● **Task requirements**
Rewrite everything in the material from the line containing "You are a computer-use agent. 709x1568" down to the line containing "point(663,1223)", putting "K-line chart" in place of "candlestick chart" and changing nothing else.

(begin)

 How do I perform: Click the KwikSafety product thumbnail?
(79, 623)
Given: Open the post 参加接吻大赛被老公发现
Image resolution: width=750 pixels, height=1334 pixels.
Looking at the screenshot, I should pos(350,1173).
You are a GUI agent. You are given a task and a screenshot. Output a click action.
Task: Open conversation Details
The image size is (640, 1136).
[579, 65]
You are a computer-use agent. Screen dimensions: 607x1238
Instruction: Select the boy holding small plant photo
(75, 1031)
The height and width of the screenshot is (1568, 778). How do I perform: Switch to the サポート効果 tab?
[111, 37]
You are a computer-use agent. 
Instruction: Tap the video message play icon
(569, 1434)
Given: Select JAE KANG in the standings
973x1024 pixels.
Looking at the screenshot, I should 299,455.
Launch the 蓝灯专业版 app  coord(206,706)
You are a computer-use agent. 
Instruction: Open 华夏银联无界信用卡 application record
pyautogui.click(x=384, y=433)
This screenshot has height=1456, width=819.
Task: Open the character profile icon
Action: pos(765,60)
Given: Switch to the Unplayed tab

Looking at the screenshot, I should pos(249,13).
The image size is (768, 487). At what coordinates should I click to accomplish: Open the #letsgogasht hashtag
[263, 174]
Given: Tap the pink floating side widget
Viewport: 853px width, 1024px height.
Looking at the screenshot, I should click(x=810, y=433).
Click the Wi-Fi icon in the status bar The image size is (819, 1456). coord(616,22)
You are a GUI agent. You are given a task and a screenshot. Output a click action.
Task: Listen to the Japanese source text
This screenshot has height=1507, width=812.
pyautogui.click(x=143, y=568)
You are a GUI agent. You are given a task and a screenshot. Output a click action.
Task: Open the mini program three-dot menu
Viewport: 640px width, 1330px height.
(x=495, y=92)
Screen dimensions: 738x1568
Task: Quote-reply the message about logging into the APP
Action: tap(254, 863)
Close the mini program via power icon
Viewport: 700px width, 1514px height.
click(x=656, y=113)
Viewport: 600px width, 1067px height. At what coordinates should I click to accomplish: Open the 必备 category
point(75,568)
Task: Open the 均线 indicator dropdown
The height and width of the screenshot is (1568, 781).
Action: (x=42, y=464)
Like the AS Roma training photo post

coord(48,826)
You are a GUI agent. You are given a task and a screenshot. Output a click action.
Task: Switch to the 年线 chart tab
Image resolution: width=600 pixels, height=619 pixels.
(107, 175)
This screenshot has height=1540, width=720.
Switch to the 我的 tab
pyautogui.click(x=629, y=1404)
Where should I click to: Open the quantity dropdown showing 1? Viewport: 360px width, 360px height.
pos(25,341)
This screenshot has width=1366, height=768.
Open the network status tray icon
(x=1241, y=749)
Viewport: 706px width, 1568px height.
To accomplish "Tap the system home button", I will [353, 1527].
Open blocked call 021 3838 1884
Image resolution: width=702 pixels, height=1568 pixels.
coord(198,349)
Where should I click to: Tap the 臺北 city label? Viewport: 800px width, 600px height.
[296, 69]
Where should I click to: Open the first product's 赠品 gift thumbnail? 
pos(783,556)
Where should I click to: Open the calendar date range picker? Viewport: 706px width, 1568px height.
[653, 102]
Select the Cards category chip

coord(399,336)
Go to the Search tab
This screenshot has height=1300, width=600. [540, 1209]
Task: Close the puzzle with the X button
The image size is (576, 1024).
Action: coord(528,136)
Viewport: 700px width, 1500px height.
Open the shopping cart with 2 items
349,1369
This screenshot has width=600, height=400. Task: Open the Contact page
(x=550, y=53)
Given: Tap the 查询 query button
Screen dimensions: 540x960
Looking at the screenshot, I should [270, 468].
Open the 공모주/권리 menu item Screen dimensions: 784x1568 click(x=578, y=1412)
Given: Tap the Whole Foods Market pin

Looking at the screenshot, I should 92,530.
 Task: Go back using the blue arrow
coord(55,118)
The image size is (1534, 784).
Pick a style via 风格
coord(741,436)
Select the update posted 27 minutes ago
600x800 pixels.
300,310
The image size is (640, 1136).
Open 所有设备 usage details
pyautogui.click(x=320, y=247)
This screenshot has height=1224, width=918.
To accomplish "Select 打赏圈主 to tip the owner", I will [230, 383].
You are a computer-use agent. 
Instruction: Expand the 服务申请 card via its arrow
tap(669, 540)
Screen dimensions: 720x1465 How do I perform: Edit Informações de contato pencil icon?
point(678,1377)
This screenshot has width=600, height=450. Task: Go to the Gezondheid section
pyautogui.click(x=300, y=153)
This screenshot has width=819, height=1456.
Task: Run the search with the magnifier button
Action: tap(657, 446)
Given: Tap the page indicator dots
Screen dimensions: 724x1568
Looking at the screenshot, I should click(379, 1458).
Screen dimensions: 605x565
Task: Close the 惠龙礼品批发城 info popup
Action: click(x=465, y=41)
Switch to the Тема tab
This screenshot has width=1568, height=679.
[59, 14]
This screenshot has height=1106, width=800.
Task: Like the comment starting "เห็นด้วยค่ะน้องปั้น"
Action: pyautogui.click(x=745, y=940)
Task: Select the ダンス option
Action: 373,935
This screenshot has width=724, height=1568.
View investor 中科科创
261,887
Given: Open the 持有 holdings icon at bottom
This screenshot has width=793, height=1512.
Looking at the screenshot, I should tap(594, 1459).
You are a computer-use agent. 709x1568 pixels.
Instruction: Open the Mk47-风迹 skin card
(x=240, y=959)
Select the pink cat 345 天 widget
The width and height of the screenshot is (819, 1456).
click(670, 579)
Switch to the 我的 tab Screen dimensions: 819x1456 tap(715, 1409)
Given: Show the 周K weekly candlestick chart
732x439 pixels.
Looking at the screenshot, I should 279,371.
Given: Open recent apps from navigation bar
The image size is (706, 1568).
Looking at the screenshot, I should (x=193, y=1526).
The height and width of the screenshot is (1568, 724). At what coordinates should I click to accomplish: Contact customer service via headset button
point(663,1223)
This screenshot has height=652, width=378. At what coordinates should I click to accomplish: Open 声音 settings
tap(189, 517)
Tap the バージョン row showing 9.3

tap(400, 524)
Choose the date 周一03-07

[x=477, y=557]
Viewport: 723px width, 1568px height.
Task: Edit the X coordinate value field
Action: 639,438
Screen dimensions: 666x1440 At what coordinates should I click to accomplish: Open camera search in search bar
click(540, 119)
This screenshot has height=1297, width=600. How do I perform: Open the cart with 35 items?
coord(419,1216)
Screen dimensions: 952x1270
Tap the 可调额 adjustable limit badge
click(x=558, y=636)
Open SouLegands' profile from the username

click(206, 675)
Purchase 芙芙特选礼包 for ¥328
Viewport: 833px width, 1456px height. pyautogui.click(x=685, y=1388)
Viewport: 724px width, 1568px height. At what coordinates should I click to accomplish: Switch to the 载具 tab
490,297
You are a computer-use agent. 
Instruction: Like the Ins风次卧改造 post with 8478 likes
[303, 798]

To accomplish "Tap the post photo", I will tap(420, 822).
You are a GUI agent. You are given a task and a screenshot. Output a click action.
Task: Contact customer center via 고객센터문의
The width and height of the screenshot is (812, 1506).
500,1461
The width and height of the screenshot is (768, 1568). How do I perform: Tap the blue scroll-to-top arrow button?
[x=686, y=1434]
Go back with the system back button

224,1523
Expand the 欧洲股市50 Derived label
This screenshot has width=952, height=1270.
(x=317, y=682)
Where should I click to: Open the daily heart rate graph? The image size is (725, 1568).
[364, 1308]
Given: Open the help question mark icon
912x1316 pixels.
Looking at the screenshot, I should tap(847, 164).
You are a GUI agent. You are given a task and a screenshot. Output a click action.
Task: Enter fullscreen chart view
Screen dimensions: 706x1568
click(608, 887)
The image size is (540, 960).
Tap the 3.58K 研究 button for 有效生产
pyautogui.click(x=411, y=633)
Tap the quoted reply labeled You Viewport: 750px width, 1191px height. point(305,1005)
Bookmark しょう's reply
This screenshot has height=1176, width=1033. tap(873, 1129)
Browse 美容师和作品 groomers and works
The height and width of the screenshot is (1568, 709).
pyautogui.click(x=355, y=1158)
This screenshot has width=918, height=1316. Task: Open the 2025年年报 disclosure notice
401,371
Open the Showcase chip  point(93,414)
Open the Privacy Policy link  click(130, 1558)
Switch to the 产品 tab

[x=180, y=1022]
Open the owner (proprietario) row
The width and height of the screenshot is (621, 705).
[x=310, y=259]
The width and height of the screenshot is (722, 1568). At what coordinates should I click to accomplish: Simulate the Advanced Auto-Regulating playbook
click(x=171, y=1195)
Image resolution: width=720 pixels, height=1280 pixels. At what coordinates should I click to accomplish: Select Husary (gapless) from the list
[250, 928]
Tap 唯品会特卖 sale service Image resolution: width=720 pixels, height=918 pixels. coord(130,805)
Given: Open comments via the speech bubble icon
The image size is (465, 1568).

(end)

● **Result for this task**
You are a computer-use agent. 709x1568 pixels.
Instruction: Open the Mk47-风迹 skin card
(x=240, y=959)
Select the pink cat 345 天 widget
The width and height of the screenshot is (819, 1456).
click(670, 579)
Switch to the 我的 tab Screen dimensions: 819x1456 tap(715, 1409)
Given: Show the 周K weekly K-line chart
732x439 pixels.
Looking at the screenshot, I should 279,371.
Given: Open recent apps from navigation bar
The image size is (706, 1568).
Looking at the screenshot, I should (x=193, y=1526).
The height and width of the screenshot is (1568, 724). At what coordinates should I click to accomplish: Contact customer service via headset button
point(663,1223)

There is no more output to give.